Thursday, November 4, 2010

Week 5 EOC: Lawyers Looking for Fame

I have pretty strong feelings against lawyers, and after reading the article by Limpak it only served to fuel my fire. It is unfortunate, but doesn’t come as a surprise, that lawyers would take advantage of their client to help give themselves a leg up on other lawyers. “The Ethical Considerations are aspiration in character and represent the objectives toward which every member of the profession should strive. They constitute a body of principles upon which the lawyer can rely for guidance in many specific situations.” (http://www.law.cornell.edu/ethics) Using a client as a pawn in not in the best interest of the client and undermines the lawyers code of ethics.
In response to this heated topic of lawyers using their clients to achieve personal notoriety, Abeles wrote an article called Quite Desperation for his blog. “The upshot is not that clients should decline to add top Supreme Court practitioners when presented with the opportunity to put one to a case. Rather, it's that clients must do the homework. Think twice.” (http://quietdesperationblawg.blogspot.com/2010/10/supreme-court-practices-turks-clerks.html) Translated, Abeles is saying that the client seeking representation should try to evaluate if their “high priced lawyer who’s working for free” has any personal stakes behind the pro-bono work.
Usually these types of cases that lawyers are going after, represent a poor client. These clients typically don’t have much education and definitely can’t afford to hire a good lawyer. When you put these together, it’s a recipe for disaster. To use a metaphor, it is like partnerin an injured deer with a mountain lion; the deer is simply being slaughtered and has no power against the lion.
The solution might perhaps be to limit how a lawyer can collect his fee when representing a poor client’s high profile case to the Supreme Court.
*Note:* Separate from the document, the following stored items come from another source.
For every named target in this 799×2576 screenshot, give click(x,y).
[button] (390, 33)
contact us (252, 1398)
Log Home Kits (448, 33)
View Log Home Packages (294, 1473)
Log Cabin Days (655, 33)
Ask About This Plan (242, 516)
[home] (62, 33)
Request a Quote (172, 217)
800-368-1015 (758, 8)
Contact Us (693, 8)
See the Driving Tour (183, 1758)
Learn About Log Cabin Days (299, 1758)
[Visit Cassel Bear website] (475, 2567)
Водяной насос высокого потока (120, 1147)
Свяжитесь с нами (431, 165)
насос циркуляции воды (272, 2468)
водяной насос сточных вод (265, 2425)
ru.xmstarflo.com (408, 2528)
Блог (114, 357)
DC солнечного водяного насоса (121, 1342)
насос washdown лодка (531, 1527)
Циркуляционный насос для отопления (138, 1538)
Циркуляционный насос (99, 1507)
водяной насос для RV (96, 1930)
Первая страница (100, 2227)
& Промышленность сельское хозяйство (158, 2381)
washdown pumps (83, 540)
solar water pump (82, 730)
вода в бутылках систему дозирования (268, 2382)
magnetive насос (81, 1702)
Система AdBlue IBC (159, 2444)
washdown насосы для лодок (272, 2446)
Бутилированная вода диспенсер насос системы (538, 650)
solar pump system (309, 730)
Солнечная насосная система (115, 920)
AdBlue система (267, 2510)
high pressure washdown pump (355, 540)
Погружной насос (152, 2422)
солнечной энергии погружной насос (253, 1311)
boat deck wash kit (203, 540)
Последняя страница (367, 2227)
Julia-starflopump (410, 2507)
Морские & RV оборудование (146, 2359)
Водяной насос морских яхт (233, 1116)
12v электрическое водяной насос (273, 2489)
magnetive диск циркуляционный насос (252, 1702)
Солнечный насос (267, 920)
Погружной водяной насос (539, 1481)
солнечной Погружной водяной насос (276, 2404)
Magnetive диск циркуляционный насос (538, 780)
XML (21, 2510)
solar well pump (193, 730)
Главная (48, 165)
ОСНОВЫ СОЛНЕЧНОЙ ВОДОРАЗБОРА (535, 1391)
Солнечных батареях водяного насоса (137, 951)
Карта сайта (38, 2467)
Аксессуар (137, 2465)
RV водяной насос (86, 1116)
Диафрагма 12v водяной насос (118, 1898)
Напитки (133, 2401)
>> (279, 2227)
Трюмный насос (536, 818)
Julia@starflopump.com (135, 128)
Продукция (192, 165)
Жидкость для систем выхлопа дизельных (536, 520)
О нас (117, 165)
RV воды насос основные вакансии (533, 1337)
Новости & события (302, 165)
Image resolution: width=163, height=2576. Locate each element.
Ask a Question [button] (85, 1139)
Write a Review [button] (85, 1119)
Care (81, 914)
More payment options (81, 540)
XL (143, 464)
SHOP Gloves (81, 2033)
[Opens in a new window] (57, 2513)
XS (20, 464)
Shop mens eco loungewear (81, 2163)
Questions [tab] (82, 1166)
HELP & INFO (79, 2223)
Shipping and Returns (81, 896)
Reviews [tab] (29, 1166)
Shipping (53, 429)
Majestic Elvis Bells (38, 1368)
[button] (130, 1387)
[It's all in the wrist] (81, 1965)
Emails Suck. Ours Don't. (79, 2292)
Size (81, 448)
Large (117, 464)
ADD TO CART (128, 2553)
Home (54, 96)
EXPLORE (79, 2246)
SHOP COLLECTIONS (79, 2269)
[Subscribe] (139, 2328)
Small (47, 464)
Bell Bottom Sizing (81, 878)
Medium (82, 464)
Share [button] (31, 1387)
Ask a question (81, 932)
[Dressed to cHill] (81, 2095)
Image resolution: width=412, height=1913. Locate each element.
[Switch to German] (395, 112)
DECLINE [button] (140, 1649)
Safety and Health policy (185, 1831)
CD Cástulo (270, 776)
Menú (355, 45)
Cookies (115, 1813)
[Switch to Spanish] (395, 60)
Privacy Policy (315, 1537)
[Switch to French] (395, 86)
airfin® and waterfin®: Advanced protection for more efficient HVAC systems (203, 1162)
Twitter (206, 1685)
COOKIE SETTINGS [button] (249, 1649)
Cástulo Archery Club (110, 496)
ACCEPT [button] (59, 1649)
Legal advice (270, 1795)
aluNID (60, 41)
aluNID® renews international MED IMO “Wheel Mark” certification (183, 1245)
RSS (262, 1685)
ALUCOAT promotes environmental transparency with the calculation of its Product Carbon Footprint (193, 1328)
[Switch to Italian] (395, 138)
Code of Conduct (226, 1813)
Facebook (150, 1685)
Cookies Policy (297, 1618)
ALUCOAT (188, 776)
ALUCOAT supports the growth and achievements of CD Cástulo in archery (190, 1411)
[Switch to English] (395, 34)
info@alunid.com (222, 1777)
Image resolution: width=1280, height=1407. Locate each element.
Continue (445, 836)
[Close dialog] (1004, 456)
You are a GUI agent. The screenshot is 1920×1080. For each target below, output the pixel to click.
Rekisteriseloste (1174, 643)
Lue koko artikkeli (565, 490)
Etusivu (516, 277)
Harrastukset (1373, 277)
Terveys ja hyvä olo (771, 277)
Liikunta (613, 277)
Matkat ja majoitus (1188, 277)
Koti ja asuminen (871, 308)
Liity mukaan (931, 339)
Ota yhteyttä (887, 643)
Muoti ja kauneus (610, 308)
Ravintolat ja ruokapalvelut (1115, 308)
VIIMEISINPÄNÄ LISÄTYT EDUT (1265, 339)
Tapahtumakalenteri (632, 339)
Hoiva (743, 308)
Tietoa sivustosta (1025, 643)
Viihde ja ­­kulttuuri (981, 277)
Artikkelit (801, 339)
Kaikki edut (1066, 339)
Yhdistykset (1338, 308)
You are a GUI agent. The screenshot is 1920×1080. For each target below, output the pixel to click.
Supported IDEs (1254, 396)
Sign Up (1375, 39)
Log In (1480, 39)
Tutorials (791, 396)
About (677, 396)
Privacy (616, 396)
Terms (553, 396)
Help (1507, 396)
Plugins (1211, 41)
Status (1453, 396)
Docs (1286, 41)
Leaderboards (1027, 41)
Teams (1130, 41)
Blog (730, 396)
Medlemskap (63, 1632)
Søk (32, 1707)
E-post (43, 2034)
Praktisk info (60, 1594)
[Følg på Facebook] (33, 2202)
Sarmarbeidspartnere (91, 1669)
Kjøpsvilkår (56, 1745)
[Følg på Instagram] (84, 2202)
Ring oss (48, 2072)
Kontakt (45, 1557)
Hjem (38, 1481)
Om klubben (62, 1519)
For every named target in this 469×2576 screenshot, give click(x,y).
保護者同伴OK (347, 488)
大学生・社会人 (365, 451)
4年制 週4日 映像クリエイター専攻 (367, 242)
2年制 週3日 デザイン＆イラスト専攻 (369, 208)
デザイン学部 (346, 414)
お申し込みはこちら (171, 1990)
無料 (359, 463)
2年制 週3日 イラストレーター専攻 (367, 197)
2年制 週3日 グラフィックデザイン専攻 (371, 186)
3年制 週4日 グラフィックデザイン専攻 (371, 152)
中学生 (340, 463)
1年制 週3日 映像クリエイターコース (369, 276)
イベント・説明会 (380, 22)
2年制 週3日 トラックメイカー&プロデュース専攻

If a lawyer is limited on how much they can retain from a settlement, the questions begs, would an attorney ever take a chance to represent a client where after it’s all said and done the lawyers might not be compensated appropriately? “The decision leaves public interest advocates worried that it will become more difficult to find attorneys willing to take on important—but often far less lucrative—cases.” (http://www.aarp.org/politics-society/rights/info-04-2010/supreme_court_fee_bonuses.html) This is definitely a difficult question to answer, and does nothing but give lawyers a bad name. But then again, what’s new with that?

Works Cited:
Supreme Court Clarifies Fee Bonuses for Underdogs’ Lawyers. Yeager. 2010.
American Legal Ethics Library. http://www.law.cornell.edu/ethics/
Supreme Court Practice's Turks, Clerks, and Quirks. Blog: Scott Abeles. October 19, 2010.